За день у меня было сто разных выражений лица, в зависимости от настроения, которое на меня находило. Я был безмятежен, печален, мечтателен, нежен, жесток, страстен, жаден. Внешние признаки моих многочисленных и разнообразных душевных состояний так быстро сменяли друг друга на моем лице, что глаз художника от мгновения к мгновению ловил разного меня, но ни одного не уловил правильно.95
Постепенно, однако, эти многочисленные лица слились в единое целое и оставили ему ту суровую физиономию, которую мы видим на портрете Грёза: мрачную, как у Цезаря, измученную страстными столкновениями с армией идей и врагов и попытками выразить статичными словами беглые нюансы своих «да» и «нет». Высокие брови, покатые на полулысой голове; большие деревенские уши и крупный загнутый нос, твердый рот и боевой подбородок, карие глаза, тяжелые и печальные, словно вспоминающие о непоправимых ошибках, или осознающие несокрушимость суеверий, или отмечающие высокую рождаемость простодушия. Обычно на публике он носил парик, но когда погружался в экстаз монолога, то снимал его, играл с ним или клал на колени. Он был поглощен бытием, и у него не было времени на то, чтобы казаться.

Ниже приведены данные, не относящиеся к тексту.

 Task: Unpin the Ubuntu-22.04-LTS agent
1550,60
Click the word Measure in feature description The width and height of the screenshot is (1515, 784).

Он никому не уступал в оценке своего характера. Он признавался: «На мгновение я волнуюсь», но «через мгновение я снова становлюсь самим собой, откровенным, мягким, справедливым, снисходительным, честным, милосердным, услужливым человеком». Продолжайте, если можно, этот панегирик, потому что он еще не закончен. Я ничего не сказал о своем интеллекте». Он сомневался, что в мире есть человек честнее его, и был уверен, что даже «столпы церкви» поверят ему на слово. «Какие прекрасные души — твоя, моя и его!» — писал он своей хозяйке, впуская Гримма в эту троицу. Он с восторгом отзывался о своих книгах и пьесах, уверенный в их бессмертии. Свои нравы он считал превосходными, и действительно, у него была только одна любовница. Он говорил о себе как о «философе» и признавал свое сходство с Сократом. «Какая разница, — спрашивал он, — обязан ли я своими достойными качествами природе или опыту, лишь бы они были прочными, и тщеславие никогда не портило их?»96
На самом деле он обладал большинством достоинств, которые приписывал себе. Он был честен в смысле откровенен, хотя в молодости много лгал. В нем не было ни позы, ни жеманства. Он был мягок, за исключением речи, в которой он часто бывал дик, а иногда так груб, что мадам Жоффрен приходилось призывать его к порядку и приличиям. Он, несомненно, обладал мужеством, ибо продолжал бороться, когда многие друзья покинули его, когда даже Вольтер советовал ему уйти. Он был справедлив, за исключением благочестия и Руссо; позже мы увидим, что он недостаточно учитывал чувствительность Жан-Жака. Он был бесспорно щедр, всегда готов помочь тем, кто к нему обращался, и более щедр в похвалах другим, чем себе. Он проводил много дней, заменяя Гримма в «Корреспонденции» или придавая эффективную форму литературным усилиям своих друзей. Из своих скромных доходов он помог длинной череде бедняков. Когда нуждающийся переписчик показал ему сатиру на Дидро и попросил переработать ее, сказав, что ему нужен хлеб, Дидро пересмотрел и улучшил ее и предложил посвятить ее нынешнему герцогу д'Орлеану, «который делает мне честь тем, что ненавидит меня». Так и было сделано, и герцог прислал молодому автору двадцать пять луидоров.97 Он был снисходителен в своей критике книг и картин (за исключением картин Буше), говоря, что предпочитает указывать на хорошее, а не превозносить плохое.98 Он был самым добродушным из философов. Руссо до 1758 года и Гримм до конца подтверждали оценку Дидро его собственного характера. Они говорили о нем, по словам госпожи д'Эпинэ, с «величайшим почтением»; они восхищались его гением, но «его характер был предметом их особого энтузиазма». М. Гримм говорит, что он самый совершенный из всех смертных, которых он знает».99 Для таких друзей его недостатки были недостатками наивно откровенного ребенка. Они считали его глубже Вольтера.